Juliano Cazarré, conhecido por suas opiniões conservadoras, respondeu às críticas de outros artistas sobre seu evento “O Farol e a Forja”, considerado por alguns como machista e misógino. De acordo com informações do Diário do Centro do Mundo, Cazarré afirmou que as críticas ajudaram a divulgar o curso, que acontecerá entre 24 e 26 de julho, na Uni Ítalo, em São Paulo.
O evento, segundo Cazarré, visa abordar o “enfraquecimento masculino” reunindo homens que desejam “assumir seu papel”. O ator, que se manifestou através da Folha de S. Paulo, destacou: “Eles têm direito à opinião deles e me fizeram um favor enorme. O evento explodiu”.
O que é o evento “O Farol e a Forja”?
“O Farol e a Forja” é um evento promovido por Juliano Cazarré com o objetivo de fortalecer e desenvolver o público masculino. As críticas de artistas como Marjorie Estiano e José de Abreu geraram controvérsia devido ao conteúdo do curso, que alguns classificam como um retrocesso acerca das discussões de gênero.
Entre as vozes críticas, Marjorie Estiano afirmou que o discurso promovido por Cazarré “mata mulheres todos os dias”. Enquanto isso, José de Abreu comparou o evento a aspectos negativos em uma postagem em rede social.
Quais foram as críticas de outras figuras públicas?

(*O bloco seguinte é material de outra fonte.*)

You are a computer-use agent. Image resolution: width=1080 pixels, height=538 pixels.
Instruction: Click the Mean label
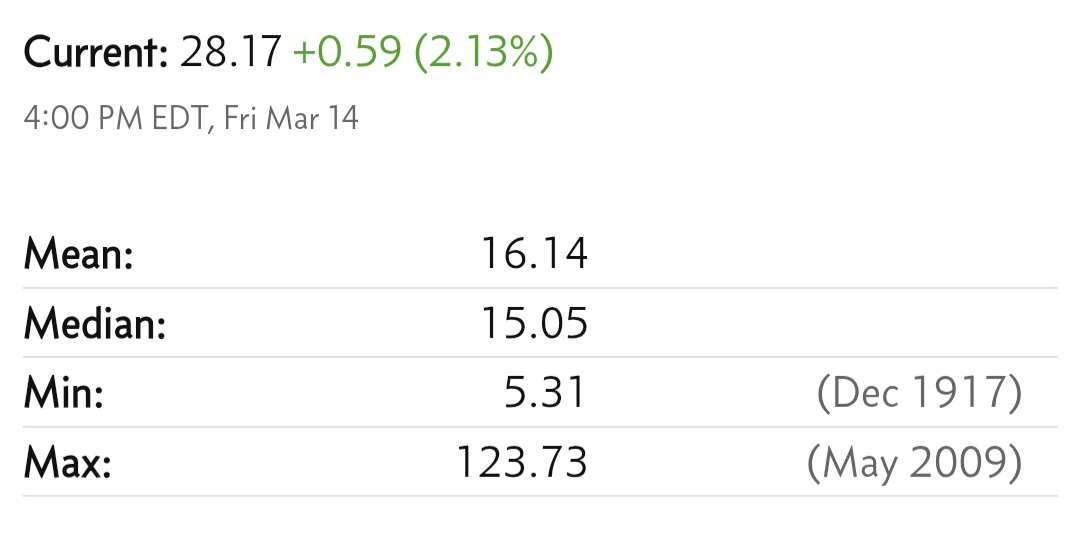click(x=79, y=254)
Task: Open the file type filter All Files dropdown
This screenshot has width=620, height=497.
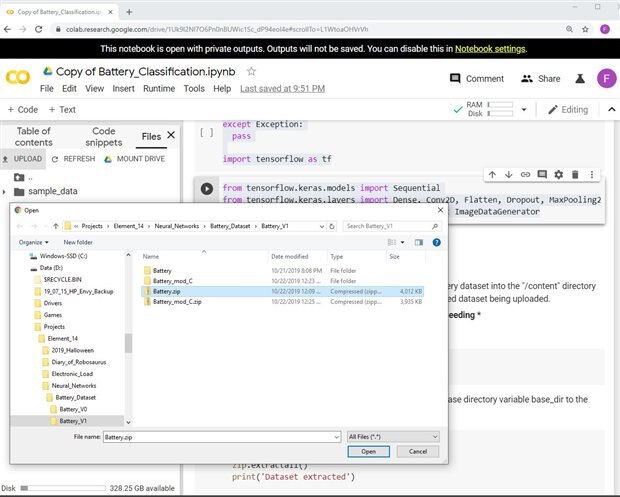Action: click(x=392, y=437)
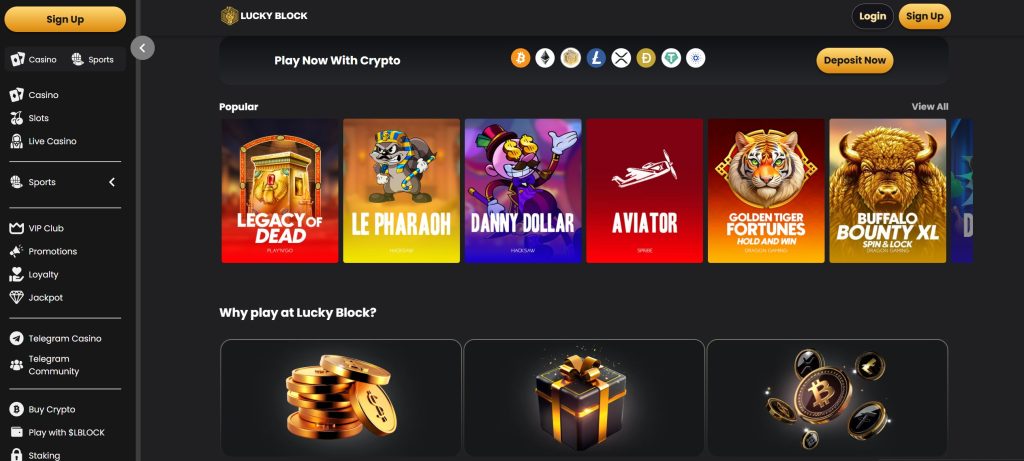Switch to the Casino tab at top of sidebar
Screen dimensions: 1024x461
point(34,59)
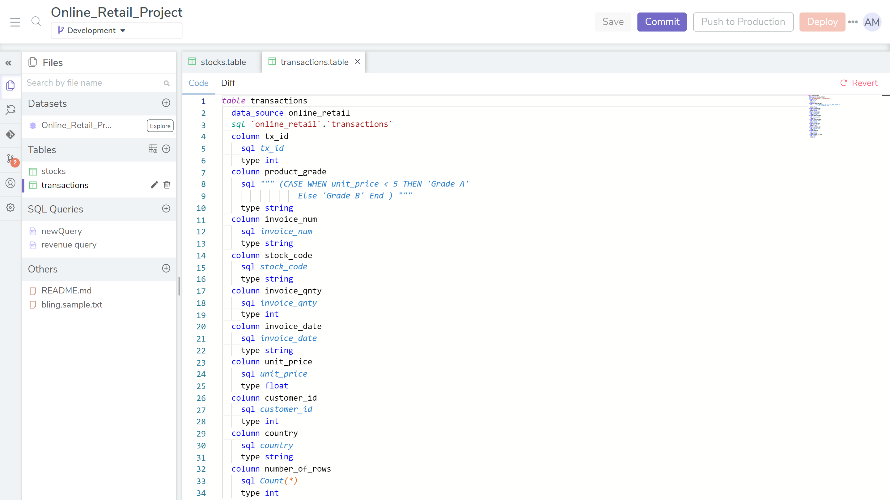
Task: Click the circle icon beside Others section
Action: click(166, 269)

A atriz Claudia Abreu e Elisa Lucinda também se opuseram ao evento, com Claudia destacando os altos índices de feminicídio no Brasil e Elisa afirmando que a iniciativa vai “na contramão dos avanços do mundo”. Paulo Betti, outro colega, também se pronunciou sobre o assunto, criticando o convencimento excessivo do ator.
Elisa Lucinda enfatizou: “Jesus era de esquerda. Multiplicação dos peixes nunca foi coisa de direita”. Ela ainda aludiu ao apoio a figuras como Trump ser mais alinhado a ações dos “romanos que mataram Jesus”.